What you will do —
#1 In the passage on rail joint irregularities and car body acceleration, what train operating speed was used in the simulations?
#2 Continue the passage on rail joint irregularities and car body acceleration from the point where it stops.

** start of Text section **

Since the irregularity spectrum file (way) in UM requires a mileage interval of 0.1 m, while the preprocessed data had an interval of 0.005 m, further transformation was necessary. Specifically, integers from 0 to 19 were first added at the beginning of the mileage sequence. Subsequently, each value in the preprocessed first column was increased by 20 and arranged in order. After this, additional integers were appended to extend the sequence to the maximum value of 100. Meanwhile, the second column of the preprocessed data was multiplied by 0.001 and aligned with the shifted first column (i.e., offset by 20), while the remaining mileage values in the first column were assigned zero waveform values. The final processed dataset was then imported into UM and converted into an irregularity spectrum.

On the one hand, several international standards have explicitly required the use of acceleration to evaluate ride comfort. A direct and critical relationship exists between acceleration and ride comfort, as variations in vehicle acceleration are the primary physical factor causing passenger discomfort; in essence, “ride comfort” can be regarded as an evaluation index of the acceleration signal. On the other hand, the instrument used in this study was capable of collecting longitudinal and lateral irregularities at welded joints, corresponding to the rail top and rail side waveforms, respectively. Considering that vertical acceleration exhibits significant sensitivity to ride comfort, particularly due to the induced sensations of vertical bumping and longitudinal push–pull, vertical acceleration (i.e., in the Z-axis direction) was therefore selected as the primary evaluation index. It directly affects passenger comfort and is the most commonly used parameter for comfort assessment, especially in the context of high-speed rail.

The processed top-surface irregularity spectra under different operating conditions were input into the multibody dynamics software UM. Based on field measurements of the high-speed line, the train operating speed was set to 300 km/h for the simulations, and the resulting vertical acceleration responses were obtained. The eight sets of processed straightness data were individually imported into the UM model to calculate the car body vertical acceleration, and the corresponding waveforms were plotted in the same coordinate system. The results are presented in the box plots shown in Figure 11, where (a) corresponds to the car body vertical acceleration before Turnout No. 201, and (b) corresponds to that after Turnout No. 201.

Figure 11. Vertical acceleration. (a) Before Turnout No. 210; (b) After Turnout No. 210.

As shown in Figure 11, the car body vertical acceleration exhibits clear periodic oscillations along the running direction, directly reflecting the influence of rail joint geometric irregularities on the vehicle dynamic response. The mean and median values of the measurements are close to each other, with the distributions being relatively symmetric and without evident skewness, indicating that the dynamic responses during train operation remained stable.

From August 2024 to April 2025, as grinding maintenance was performed and the line gradually entered a stable operational stage, the amplitudes of acceleration curves before and after the turnout both showed a decreasing trend, with the waveforms becoming smoother. This indicates that under long-term train operation and maintenance interventions, rail joint irregularities were effectively controlled and the dynamic performance of the vehicle–track system progressively improved. For the section before the turnout, the acceleration waveforms displayed larger oscillation amplitudes with significant peak-to-valley differences, suggesting that the geometric irregularities of the rail joint exerted stronger excitation on the vehicle dynamic response. In the early stage, before grinding, the waveforms exhibited sharp fluctuations and pronounced peaks, whereas after grinding, the oscillation amplitudes decreased considerably and the waveforms became smoother, demonstrating the effectiveness of the grinding process in reducing vehicle vibrations. In contrast, the overall amplitudes of the acceleration curves after the turnout were smaller, indicating that the irregularities at the post-turnout joint had a weaker influence on the vertical response of the car body. Although differences among operating conditions still existed, the overall fluctuations remained moderate, reflecting a more stable dynamic state at the post-turnout location.

** end of Text section **
** start of Given information **

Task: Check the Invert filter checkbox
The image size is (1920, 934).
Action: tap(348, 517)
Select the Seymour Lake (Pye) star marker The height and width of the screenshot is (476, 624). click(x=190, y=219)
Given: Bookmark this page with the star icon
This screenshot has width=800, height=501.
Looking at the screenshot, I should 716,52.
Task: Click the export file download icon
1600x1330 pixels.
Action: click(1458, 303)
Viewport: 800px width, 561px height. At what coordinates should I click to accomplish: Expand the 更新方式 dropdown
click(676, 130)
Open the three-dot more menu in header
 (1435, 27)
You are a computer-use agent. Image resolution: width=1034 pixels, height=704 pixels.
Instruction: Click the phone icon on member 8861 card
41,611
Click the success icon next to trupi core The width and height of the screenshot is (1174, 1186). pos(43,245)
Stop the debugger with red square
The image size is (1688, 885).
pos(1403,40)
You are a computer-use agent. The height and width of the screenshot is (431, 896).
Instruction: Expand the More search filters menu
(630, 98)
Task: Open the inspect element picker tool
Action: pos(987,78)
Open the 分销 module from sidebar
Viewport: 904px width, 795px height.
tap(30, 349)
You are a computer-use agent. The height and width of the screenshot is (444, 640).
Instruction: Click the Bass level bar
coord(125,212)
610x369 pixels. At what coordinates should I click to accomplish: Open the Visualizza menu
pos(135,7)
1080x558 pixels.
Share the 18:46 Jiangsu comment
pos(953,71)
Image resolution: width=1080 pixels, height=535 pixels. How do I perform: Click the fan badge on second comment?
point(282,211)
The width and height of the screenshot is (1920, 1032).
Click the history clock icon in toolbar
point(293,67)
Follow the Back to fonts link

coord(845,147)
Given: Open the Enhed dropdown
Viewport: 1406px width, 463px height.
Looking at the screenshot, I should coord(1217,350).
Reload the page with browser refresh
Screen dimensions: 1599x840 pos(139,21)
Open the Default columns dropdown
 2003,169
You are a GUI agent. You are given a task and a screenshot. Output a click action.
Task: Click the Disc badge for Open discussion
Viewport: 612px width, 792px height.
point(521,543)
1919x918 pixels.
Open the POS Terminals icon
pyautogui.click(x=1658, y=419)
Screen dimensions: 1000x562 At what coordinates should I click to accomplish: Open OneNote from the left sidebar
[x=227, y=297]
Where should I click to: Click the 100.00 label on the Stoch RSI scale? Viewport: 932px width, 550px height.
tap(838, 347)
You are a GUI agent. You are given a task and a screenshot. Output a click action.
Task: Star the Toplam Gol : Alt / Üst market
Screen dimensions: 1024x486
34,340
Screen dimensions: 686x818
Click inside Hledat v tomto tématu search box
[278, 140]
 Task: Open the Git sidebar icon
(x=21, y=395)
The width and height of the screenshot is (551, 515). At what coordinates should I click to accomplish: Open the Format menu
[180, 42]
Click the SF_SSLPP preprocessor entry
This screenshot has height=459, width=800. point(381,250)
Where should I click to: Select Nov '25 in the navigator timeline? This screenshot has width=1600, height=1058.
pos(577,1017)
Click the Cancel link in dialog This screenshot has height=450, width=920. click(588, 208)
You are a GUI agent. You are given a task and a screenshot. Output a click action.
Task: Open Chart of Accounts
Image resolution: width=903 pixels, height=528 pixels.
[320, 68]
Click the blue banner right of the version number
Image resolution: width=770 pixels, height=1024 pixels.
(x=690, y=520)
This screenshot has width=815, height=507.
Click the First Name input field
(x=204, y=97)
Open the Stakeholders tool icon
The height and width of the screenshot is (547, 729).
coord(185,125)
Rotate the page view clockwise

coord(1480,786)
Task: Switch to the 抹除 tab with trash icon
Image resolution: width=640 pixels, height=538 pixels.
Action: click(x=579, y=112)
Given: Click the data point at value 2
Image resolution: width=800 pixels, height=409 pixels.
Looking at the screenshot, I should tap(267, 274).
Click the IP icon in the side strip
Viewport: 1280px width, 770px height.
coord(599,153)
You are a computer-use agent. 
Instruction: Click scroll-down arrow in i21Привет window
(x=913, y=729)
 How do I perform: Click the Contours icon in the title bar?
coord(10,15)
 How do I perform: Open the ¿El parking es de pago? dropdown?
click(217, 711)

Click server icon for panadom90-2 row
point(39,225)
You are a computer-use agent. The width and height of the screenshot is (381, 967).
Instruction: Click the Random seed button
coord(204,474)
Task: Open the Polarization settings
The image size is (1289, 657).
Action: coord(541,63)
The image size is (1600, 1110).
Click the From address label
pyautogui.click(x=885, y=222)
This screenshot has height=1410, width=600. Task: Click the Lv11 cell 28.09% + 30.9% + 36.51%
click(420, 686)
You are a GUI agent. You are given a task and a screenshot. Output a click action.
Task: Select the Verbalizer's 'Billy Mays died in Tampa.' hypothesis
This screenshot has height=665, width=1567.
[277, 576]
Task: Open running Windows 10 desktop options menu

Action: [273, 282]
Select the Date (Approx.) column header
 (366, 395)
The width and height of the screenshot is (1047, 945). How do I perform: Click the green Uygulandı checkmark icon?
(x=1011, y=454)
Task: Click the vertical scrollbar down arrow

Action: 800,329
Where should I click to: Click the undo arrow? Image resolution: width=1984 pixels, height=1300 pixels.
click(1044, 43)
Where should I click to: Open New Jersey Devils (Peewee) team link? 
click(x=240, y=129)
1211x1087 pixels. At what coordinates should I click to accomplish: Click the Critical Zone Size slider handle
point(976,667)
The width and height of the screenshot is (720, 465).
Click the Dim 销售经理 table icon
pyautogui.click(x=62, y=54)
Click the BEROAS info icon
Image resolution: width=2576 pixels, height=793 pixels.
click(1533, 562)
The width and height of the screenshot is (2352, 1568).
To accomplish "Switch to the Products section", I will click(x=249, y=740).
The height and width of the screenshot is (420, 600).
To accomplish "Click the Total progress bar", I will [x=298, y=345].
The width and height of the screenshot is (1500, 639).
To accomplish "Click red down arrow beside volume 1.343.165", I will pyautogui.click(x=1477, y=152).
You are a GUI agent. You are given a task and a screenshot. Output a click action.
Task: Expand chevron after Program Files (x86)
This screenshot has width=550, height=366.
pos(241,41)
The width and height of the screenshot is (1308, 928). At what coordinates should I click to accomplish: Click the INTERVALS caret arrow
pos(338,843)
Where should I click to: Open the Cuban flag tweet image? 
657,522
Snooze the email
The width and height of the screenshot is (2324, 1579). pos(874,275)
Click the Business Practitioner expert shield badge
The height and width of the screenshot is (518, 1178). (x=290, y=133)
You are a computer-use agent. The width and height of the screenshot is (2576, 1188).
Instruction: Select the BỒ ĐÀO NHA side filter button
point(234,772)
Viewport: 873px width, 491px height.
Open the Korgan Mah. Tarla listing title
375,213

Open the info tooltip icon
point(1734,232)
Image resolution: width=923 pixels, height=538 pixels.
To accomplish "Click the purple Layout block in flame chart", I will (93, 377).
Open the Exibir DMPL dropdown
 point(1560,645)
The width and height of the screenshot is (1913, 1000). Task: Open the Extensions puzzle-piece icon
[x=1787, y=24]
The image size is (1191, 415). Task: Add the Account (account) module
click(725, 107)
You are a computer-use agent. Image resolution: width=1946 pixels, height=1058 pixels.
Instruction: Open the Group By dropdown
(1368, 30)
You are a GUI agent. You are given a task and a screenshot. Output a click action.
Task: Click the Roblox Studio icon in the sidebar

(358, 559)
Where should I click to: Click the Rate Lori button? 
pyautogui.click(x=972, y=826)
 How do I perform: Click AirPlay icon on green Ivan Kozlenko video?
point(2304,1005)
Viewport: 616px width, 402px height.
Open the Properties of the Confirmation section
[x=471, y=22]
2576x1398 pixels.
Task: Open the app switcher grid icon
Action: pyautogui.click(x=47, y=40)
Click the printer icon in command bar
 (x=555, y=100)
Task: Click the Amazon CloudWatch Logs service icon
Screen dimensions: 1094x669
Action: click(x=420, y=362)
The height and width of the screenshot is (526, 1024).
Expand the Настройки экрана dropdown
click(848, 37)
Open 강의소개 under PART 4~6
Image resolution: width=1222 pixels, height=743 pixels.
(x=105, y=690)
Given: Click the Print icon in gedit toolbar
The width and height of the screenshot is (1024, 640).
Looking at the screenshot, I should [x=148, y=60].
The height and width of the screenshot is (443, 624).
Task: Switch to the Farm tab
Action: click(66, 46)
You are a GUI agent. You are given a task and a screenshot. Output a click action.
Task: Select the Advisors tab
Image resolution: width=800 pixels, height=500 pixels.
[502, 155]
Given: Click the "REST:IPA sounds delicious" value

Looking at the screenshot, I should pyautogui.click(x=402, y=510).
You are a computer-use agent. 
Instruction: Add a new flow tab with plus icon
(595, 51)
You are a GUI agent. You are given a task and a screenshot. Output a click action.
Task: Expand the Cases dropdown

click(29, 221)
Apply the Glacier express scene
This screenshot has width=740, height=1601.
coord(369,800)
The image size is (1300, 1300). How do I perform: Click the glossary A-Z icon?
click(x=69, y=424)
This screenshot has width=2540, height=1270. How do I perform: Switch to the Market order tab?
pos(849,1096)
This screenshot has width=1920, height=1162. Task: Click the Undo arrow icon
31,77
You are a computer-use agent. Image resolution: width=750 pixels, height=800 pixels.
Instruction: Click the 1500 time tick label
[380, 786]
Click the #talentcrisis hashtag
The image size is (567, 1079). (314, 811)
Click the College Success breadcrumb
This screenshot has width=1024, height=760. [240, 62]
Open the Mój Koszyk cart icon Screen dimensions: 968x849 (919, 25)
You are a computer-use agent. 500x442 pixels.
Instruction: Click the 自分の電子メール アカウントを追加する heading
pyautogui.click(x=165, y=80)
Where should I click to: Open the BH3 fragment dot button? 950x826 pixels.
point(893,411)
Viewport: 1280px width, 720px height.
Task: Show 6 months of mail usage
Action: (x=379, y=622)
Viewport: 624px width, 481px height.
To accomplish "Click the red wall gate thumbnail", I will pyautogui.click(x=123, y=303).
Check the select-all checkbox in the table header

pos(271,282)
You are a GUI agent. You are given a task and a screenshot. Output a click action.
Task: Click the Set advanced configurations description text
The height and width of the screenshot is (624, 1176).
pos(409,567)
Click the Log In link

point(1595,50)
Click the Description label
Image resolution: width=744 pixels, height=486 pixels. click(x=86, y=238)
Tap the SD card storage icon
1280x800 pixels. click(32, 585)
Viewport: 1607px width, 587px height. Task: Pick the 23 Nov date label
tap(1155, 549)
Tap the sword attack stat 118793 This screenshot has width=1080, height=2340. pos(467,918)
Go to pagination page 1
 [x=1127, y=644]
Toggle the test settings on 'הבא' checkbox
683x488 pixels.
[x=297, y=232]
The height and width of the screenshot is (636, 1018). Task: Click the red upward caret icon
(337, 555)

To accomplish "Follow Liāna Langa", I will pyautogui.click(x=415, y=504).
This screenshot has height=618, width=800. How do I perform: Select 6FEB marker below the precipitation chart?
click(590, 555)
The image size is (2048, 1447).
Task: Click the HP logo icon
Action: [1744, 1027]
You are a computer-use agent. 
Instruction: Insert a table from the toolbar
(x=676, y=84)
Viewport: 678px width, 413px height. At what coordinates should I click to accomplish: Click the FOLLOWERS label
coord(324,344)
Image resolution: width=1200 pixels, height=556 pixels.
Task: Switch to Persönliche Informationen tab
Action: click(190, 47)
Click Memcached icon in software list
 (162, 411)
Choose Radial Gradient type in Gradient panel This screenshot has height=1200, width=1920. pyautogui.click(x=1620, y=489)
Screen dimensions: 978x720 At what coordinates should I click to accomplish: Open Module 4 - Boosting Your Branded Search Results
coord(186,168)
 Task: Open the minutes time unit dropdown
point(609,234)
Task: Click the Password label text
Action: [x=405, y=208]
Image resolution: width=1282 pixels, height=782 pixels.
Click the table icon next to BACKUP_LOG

** end of Given information **

Answers provided —
#1 300 km/h.

#2
The Sperling index, established on the basis of extensive experimental studies, serves as a stability criterion for evaluating both the running quality of vehicles and passenger ride comfort. Since the present study primarily focuses on quantitatively analyzing the relationship between track alignment and ride comfort under different operating conditions—aiming to provide relative comparisons and trend assessments rather than an in-depth investigation of comfort itself—the Sperling index is adopted as the evaluation indicator. Moreover, the UM software used in this study is equipped with a built-in function that directly outputs the Sperling index, making it more convenient compared with other comfort evaluation indices. Therefore, the Sperling index is ultimately selected as the ride comfort metric. Its relationship with acceleration is expressed in Equation (3).

$$W=0.896\sqrt[10]{{\displaystyle \frac{a^3}{f}}}F(f)$$

(3)

where $a$ denotes the vibration acceleration, and $F\left(f\right)$ represents a correction factor associated with vibration frequency. This factor is introduced to account for the varying sensitivity of the human body to different vibration frequencies.

The processed measurement data were imported into UM, and the Sperling index results Wz for different operating conditions were finally obtained, as summarized in Table 4.

Table 4. Results of the Sperling index Wz.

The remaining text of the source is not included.